I mention the running part of my life because it was the single most important element that led to the shaping of my future life. I once read a wonderful statement by George Sheehan, the runner/writer. He began to run at age 45, and likened the change to jumping off a train...ñat the age of 45, I pulled the emergency cord and ran out into the world. It was a decision that meant no less that a new life, a new course, a new destination. I was born again in my 45th yearî. He made the same decision about leaving normalcy behind and moving in the direction that balloons usually travel.
Although I ran, I had long ago lost my purpose, my sense of direction, my caring for creation. No matter how hard I tried to make my balloon go up, it was being constantly pulled down by the baggage of a dead marriage. Yet is was running that brought me to him. He was a neighbor, who, like me, loved to feel the wind rush by. He, too, was trying to find his way, lost in apathy and rejection. It was truly love at first sight. Now there were two balloons going up, two who prepared to jump from the train we had once chosen. We ran together, dreamed together, and loved together. I had begun my path toward another existence. I jumped from that train of mundanea. I became a new me.

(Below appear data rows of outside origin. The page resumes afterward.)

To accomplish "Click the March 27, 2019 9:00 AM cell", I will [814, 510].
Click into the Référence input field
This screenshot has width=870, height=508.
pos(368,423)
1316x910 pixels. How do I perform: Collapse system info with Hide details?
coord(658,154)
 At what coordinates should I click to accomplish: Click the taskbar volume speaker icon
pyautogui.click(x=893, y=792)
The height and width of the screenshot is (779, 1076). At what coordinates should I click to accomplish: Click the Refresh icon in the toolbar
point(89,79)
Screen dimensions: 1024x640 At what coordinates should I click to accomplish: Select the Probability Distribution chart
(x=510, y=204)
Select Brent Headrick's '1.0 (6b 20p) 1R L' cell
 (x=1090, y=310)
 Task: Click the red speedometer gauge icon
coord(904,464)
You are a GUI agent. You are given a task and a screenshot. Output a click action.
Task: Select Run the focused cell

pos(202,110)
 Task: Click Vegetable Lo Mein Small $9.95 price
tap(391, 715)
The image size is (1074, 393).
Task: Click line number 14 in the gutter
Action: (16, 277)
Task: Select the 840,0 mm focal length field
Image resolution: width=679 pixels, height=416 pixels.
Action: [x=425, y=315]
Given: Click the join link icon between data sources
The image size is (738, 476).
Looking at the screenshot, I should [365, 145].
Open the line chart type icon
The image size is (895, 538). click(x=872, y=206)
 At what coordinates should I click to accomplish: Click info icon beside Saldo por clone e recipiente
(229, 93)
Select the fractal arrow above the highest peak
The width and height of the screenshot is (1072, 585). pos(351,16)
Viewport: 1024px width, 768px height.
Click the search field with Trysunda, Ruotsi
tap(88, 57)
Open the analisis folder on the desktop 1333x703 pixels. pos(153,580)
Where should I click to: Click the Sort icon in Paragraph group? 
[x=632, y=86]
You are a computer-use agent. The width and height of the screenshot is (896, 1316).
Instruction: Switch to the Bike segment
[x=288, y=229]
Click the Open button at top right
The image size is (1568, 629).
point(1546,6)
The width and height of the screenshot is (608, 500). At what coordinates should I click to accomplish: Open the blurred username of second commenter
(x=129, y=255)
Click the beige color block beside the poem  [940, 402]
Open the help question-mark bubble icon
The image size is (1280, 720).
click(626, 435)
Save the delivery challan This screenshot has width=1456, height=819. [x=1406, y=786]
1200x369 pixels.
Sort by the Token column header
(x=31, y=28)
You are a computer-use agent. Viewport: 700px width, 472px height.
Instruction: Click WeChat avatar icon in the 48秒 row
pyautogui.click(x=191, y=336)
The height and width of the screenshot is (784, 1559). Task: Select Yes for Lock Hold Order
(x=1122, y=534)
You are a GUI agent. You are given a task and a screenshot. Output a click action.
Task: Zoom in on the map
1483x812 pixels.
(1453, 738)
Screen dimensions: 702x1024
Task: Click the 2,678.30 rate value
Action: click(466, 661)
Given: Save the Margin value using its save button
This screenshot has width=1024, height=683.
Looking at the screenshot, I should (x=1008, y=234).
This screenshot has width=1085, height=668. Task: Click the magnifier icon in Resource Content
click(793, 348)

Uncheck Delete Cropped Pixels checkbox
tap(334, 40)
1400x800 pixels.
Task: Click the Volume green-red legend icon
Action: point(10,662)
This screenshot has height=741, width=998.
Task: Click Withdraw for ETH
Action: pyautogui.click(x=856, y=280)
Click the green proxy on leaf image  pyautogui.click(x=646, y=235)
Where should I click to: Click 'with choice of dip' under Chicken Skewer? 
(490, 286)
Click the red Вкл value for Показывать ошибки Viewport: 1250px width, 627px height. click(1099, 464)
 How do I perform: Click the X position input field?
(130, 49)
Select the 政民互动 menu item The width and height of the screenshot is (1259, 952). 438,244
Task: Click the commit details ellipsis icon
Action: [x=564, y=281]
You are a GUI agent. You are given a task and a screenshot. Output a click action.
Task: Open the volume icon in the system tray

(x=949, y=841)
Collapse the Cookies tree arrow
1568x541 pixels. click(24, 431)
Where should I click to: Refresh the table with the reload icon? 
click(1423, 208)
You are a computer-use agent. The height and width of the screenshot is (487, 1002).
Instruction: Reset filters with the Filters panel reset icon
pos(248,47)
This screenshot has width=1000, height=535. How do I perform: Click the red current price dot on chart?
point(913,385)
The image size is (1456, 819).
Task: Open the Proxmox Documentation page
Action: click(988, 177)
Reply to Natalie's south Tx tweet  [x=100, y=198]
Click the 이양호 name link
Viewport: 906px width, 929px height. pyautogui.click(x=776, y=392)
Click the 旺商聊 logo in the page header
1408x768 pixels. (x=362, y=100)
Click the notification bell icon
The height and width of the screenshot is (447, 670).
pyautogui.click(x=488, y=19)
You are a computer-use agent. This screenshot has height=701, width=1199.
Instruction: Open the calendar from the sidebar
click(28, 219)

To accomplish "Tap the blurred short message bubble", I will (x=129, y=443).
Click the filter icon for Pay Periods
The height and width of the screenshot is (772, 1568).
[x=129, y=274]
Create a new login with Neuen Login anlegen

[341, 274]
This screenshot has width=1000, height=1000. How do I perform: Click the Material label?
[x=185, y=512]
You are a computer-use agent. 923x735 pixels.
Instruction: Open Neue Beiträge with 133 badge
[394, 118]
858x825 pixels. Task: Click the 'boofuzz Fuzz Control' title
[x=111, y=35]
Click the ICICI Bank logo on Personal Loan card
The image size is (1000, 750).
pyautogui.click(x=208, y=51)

On that particular day in June, we were floating down the McKenzie River. Rivers because of their cyclical, spiritual nature had become another love for me. I had always sat and found solace in looking at the perpetual motion of a flowing stream, river or ocean movements. Siddartha spoke about the river as a manifestation of life. Water vapor rises from the oceans, rain clouds form over the mountains, precipitation drops, trickles of water form streams that become rivers, and eventually they flow to great waters where whales make their homes. And then the cycle repeats itself.
One such river, the Metolius River, became a symbol of our new found love. This particular river springs, instead, into full life from the ground in Central Oregon and makes its way through some calm waters but also some very challenging torrents as it courses its way to the seas. The symbolism became apparent. We married there.
That hot June afternoon, floating the McKenzie accompanied by all of those who represented both past, present, and future, old and new, possible and impossible, I made a split- second decision to ride my inner tube toward an uncharted course of water. Rains from winter storms had transformed a rather tranquil section of the McKenzie into a snarling mass of tangled branches and whirlpools that were unsurpassable by boat. I, preparing to jump from the train, made the only decision possible at that moment. I chose the branch of the river everyone yelled and screamed at me to avoid. My conditioning, due to running, made it possible for me to claw and tear myself free from the branches that trapped me under a log. I nearly drowned that day and still sometimes feel I am having to tread way too hard, but I am surviving the new path I found when I jumped from the train, just as I did choosing that course of the river. I am living the existence very few of us will ever have the opportunity to live, let alone know. I have fallen in love, and that has made all the difference.